* **Data**
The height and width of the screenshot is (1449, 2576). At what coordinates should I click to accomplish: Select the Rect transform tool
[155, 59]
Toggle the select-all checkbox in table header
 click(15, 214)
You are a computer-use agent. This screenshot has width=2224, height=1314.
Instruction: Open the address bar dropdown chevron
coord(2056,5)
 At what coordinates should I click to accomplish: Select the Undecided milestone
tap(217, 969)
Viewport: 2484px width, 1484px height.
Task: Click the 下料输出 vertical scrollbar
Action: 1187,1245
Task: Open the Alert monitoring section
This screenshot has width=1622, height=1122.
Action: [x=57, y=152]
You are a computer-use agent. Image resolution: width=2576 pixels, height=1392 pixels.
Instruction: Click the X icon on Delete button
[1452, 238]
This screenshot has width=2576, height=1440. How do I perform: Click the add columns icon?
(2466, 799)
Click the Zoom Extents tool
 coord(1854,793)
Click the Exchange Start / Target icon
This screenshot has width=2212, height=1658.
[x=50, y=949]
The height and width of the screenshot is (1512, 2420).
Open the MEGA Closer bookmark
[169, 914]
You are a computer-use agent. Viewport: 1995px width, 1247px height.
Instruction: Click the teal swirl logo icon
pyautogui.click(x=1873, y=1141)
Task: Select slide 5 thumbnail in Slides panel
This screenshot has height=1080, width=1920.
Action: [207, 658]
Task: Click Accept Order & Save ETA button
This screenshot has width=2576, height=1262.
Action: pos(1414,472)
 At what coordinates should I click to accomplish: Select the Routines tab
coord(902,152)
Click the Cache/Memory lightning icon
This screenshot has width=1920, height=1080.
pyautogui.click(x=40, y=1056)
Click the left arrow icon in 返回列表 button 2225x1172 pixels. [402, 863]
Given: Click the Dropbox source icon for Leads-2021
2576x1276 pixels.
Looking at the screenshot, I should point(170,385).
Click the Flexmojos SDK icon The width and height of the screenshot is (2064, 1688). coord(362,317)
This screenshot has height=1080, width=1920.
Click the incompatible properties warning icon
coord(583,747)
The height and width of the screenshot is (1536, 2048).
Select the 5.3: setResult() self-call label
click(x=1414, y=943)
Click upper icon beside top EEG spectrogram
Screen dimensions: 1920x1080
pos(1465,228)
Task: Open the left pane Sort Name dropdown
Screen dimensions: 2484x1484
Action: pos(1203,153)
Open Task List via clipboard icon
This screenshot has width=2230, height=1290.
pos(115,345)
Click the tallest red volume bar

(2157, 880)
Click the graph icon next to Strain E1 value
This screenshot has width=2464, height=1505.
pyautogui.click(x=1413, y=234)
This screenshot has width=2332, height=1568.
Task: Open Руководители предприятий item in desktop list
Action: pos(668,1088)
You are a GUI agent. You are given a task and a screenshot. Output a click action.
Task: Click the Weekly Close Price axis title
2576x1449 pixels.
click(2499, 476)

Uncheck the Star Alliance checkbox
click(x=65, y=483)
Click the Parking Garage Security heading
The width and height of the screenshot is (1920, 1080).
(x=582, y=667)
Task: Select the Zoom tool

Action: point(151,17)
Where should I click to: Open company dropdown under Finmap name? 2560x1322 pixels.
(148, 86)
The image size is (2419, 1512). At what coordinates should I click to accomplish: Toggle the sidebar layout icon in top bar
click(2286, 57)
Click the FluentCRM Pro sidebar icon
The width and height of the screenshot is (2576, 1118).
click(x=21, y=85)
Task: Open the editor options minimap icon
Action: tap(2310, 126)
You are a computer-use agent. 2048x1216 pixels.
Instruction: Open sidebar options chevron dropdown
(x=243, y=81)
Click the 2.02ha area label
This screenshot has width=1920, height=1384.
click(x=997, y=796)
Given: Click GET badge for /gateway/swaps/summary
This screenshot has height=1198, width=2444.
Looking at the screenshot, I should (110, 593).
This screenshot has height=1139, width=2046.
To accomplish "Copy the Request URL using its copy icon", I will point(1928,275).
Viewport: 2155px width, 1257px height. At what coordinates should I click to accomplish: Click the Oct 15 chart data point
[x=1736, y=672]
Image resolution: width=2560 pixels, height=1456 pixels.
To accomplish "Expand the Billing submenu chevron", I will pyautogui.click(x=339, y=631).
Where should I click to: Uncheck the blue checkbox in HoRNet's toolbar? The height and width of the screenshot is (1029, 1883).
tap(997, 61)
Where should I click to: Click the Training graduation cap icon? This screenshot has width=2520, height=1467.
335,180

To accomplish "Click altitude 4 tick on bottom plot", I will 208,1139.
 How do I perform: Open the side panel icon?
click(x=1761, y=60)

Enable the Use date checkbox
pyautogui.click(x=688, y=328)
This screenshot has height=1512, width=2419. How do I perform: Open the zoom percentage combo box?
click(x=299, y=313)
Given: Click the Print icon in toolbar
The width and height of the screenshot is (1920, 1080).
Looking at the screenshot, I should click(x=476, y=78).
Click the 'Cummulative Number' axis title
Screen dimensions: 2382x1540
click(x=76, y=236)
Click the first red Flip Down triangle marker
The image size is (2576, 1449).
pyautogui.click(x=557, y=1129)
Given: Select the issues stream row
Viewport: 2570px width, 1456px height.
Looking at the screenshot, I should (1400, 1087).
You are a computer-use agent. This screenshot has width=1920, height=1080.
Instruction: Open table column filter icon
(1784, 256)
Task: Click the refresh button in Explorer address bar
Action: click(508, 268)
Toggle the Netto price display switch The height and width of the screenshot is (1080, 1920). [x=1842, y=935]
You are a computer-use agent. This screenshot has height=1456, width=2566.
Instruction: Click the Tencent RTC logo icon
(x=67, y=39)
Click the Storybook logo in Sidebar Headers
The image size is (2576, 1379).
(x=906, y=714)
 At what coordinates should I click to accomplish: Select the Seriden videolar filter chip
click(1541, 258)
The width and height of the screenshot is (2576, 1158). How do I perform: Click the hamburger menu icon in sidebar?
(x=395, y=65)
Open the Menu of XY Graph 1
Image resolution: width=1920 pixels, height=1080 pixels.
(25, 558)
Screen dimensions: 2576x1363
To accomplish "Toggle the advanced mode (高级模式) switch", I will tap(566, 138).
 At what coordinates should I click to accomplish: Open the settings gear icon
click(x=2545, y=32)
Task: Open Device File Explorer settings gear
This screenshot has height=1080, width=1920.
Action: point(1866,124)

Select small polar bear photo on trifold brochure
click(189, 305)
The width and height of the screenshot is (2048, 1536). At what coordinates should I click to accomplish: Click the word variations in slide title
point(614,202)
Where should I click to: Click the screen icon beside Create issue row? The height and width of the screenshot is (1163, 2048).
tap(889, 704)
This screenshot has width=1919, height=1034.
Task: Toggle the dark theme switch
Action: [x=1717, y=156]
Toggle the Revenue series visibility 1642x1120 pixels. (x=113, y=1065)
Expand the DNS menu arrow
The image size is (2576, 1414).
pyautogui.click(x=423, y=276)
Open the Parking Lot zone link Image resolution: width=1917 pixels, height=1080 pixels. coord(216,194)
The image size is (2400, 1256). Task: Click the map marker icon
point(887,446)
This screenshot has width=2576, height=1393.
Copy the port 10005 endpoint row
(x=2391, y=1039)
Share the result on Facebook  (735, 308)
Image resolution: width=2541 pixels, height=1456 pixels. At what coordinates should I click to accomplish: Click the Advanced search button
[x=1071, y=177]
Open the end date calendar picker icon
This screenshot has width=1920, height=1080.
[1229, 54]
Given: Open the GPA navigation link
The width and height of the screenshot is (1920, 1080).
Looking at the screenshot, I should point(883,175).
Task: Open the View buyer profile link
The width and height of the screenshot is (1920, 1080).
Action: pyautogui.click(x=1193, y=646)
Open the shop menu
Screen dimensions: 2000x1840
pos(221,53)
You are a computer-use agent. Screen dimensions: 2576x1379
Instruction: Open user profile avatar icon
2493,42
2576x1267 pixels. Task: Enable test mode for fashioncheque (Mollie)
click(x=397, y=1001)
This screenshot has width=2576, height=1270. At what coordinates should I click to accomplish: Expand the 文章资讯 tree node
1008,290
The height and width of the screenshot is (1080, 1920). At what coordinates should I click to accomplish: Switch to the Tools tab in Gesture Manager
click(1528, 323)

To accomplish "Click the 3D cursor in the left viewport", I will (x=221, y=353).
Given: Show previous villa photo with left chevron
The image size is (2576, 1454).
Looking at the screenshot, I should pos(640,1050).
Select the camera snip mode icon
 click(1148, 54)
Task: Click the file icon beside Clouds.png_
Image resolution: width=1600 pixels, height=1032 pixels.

* **How to complete this task**
Where does "agent" occur in the data? Copy each line that has it.

* **Expected output**
You are a computer-use agent. This screenshot has width=2224, height=1314.
You are a computer-use agent. Image resolution: width=2576 pixels, height=1392 pixels.
You are a computer-use agent. Viewport: 1995px width, 1247px height.
You are a GUI agent. You are given a task and a screenshot. Output a click action.
You are a computer-use agent. 2048x1216 pixels.
You are a computer-use agent. This screenshot has width=1920, height=1080.
You are a computer-use agent. This screenshot has height=1456, width=2566.
You are a computer-use agent. Screen dimensions: 2576x1379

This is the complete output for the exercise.